Nightline is doing a show tomorrow about the "progress" Spiderman has made. It should be interesting.

~Dave


----------



## ruinexplorer (May 20, 2011)

Being that some of us will be working and not in the age of DVRs as of yet, please give a report if you happen to watch it. I agree, it should be interesting.


----------



## MNicolai (May 21, 2011)

ruinexplorer said:


> Being that some of us will be working and not in the age of DVRs as of yet, please give a report if you happen to watch it.
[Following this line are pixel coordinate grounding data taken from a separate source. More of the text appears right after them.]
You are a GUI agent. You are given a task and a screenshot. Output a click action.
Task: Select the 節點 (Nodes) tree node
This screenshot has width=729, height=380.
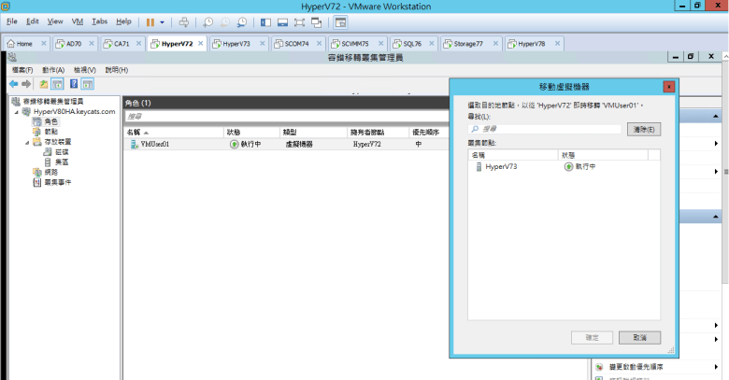pyautogui.click(x=50, y=132)
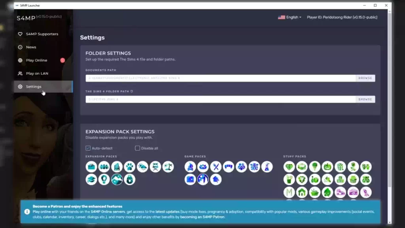Select the palm tree Island Living icon
405x228 pixels.
point(168,167)
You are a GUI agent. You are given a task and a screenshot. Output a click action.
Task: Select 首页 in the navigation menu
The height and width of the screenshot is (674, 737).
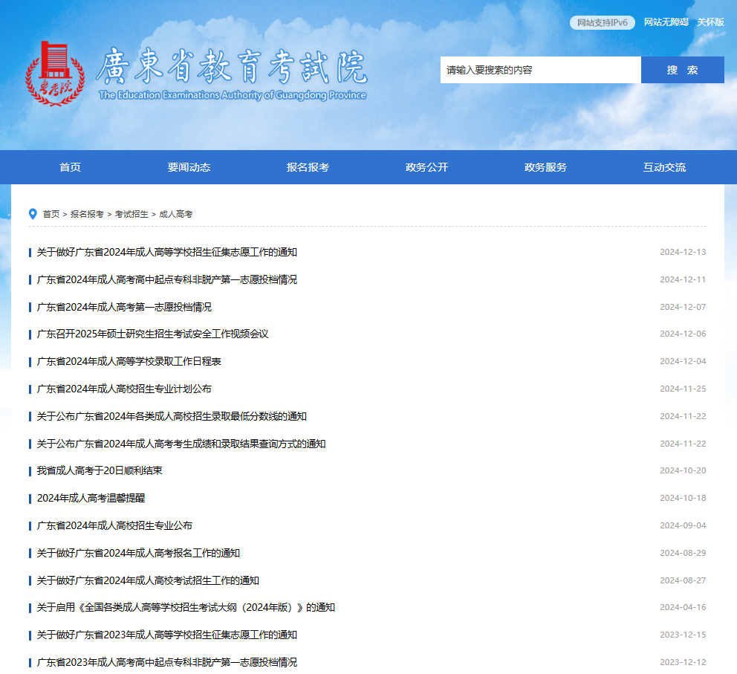[70, 167]

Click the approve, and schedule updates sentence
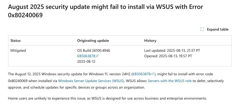pos(76,88)
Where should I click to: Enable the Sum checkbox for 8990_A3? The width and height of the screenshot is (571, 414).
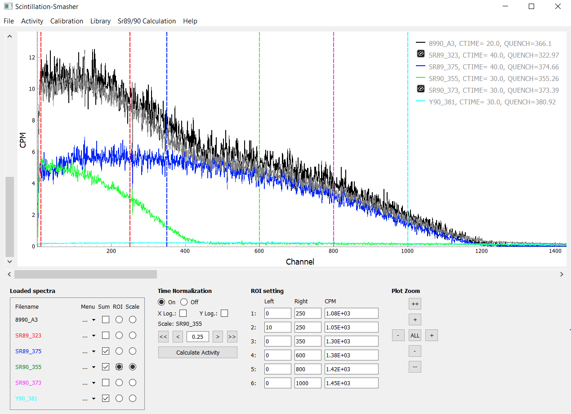pos(105,320)
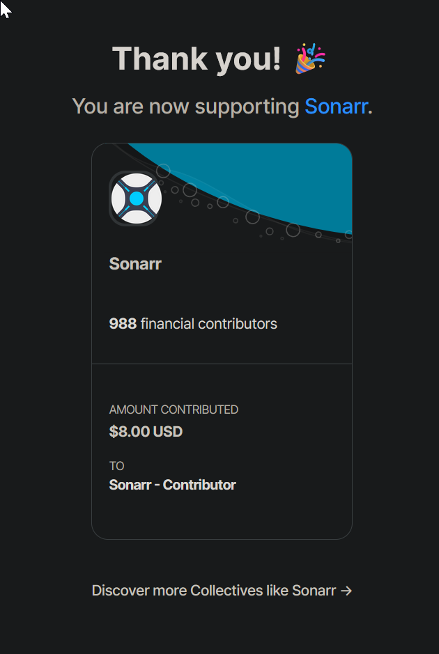Click the Thank you! heading
The image size is (439, 654).
pyautogui.click(x=197, y=59)
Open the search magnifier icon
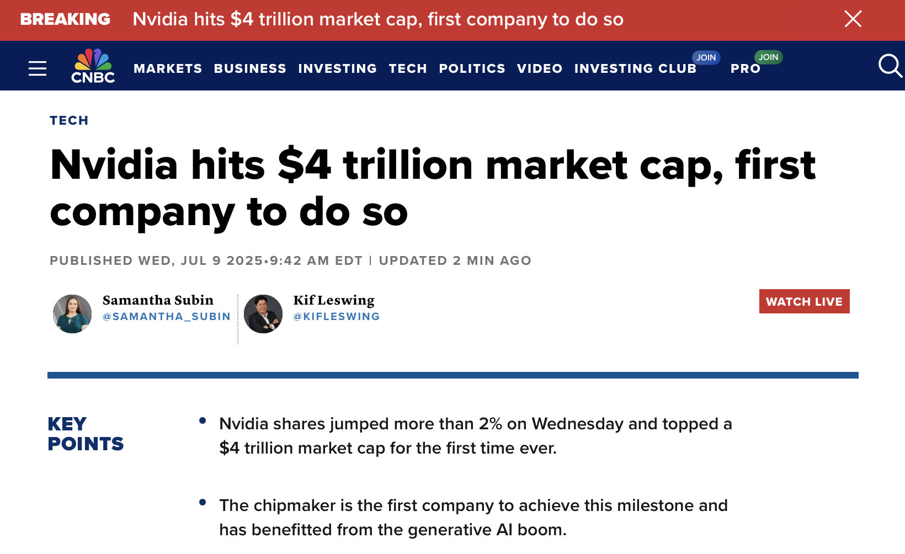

I agree, it should be interesting.



You can view the 9min segment on the web.

Interesting to see Bono so readily admit his grievances and disappointments with the first version.


----------



## Pie4Weebl (Jun 14, 2011)




----------



## CrazyTechie (Jun 14, 2011)

Ha ha that is awesome!


----------



## ruinexplorer (Jun 16, 2011)

Cirque du Soleil challenges Spiderman's opening as reported by the New York Times.


> Challenging “Spider-Man” head on was more an accident of schedule than intentional, given the Broadway show’s delayed opening, but Cirque is not shying away from comparisons. “At first we thought of acknowledging it and have Spider-Man show up on the stage as if he was on the wrong call,” says François Girard, the director of “Zarkana,” who comes to Cirque from the opera and film worlds. He saw an early preview of the musical. “I thought: ‘Where are the webs? It should be all about the webs.’ So look — we got webs.”



I thought this was pretty funny.


----------